Turned out it was driven by a ranger pal I've known for years. Chagrined, he offered a "sorry about that" - apology accepted, my friend - and said he was heading out to check on a report of an illegal campsite.
On another day, deep in national forest, I was driving to a remote lake on a narrow, bumpy dirt road, truckin' along in 4-wheel-drive at about 10 mph, rounded a bend and nearly got wiped out by a guy ripping straight at me from the other direction at about 35 mph. It was one of those green Forest Service pick-up trucks. A very close call. The driver didn't hang around to discuss the situation, blazing off in a cloud of dust.

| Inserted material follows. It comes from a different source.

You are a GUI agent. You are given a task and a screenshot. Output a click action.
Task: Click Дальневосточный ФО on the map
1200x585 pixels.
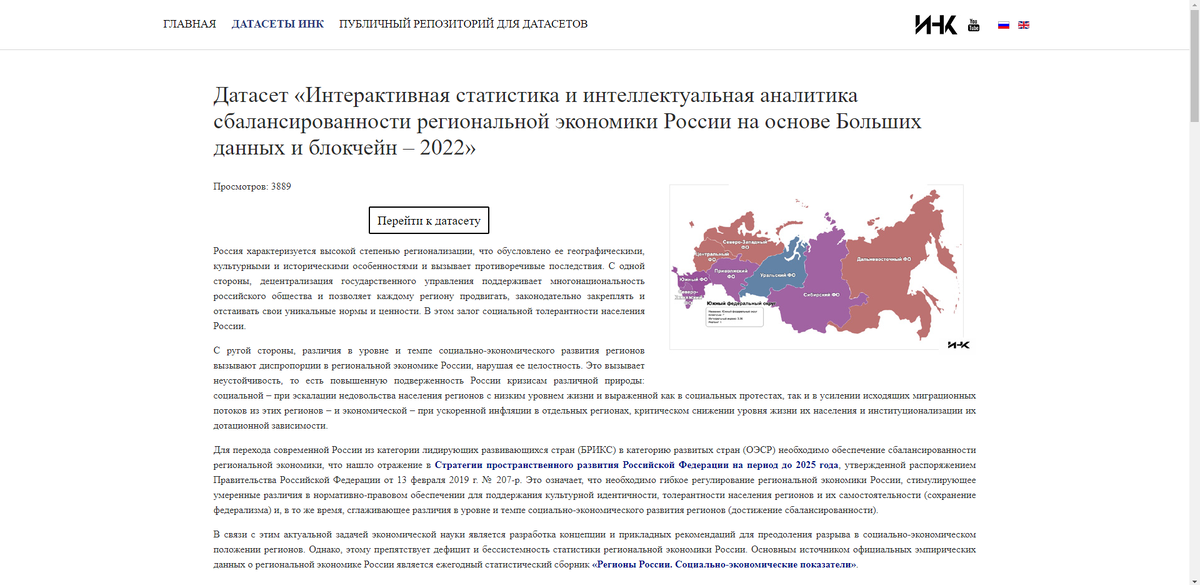click(883, 258)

Everybody I know has had the same thing happen. In parks and national forests, rangers, biologists and other employees are thinking about their work while they drive from Point A to Point B, and they can sometimes forget anybody else is out there. You end up with a near miss. Or worse.
That's all going to change. They're going to have to slow down and pay attention. Or they and the agency they work for will likely pay dearly when they hit somebody.
A California Supreme Court decision came down last month that ruled workers in parks and national forests, and the agencies that manage them, are liable for injuries caused by negligence such as poor driving.
The case is called Klein v. United States. According to court documents, Alan Klein was riding his mountain bike on a road in Angeles National Forest when a biologist with the U.S. Fish and Wildlife Service, heading out to study endangered condors, was driving the other direction and hit him head-on. Klein sustained catastrophic injuries, according to his attorney, David Jones.
Jones told me that when he first brought the case, the U.S. government denied any responsibility for the accident and said Klein had no right to bring the case.
The state Supreme Court ruled otherwise. "Now we start the case over," Jones said.
"This kind of thing happens all the time," Jones said. Rangers and employees "have to keep an eye open, driving through the parks."
In a more formal statement, Jones said: "This decision will certainly ensure that the millions of people who love the outdoors and the adventure that it provides will do so in a safer environment. Those surrounding them are responsible for their actions and suffer consequences when someone is injured."
Simply stated, land owners, such as the Forest Service and park departments, are on the hook for negligence by their employees, like bad driving, that causes accidents and injuries for people out biking, hiking or any other recreation.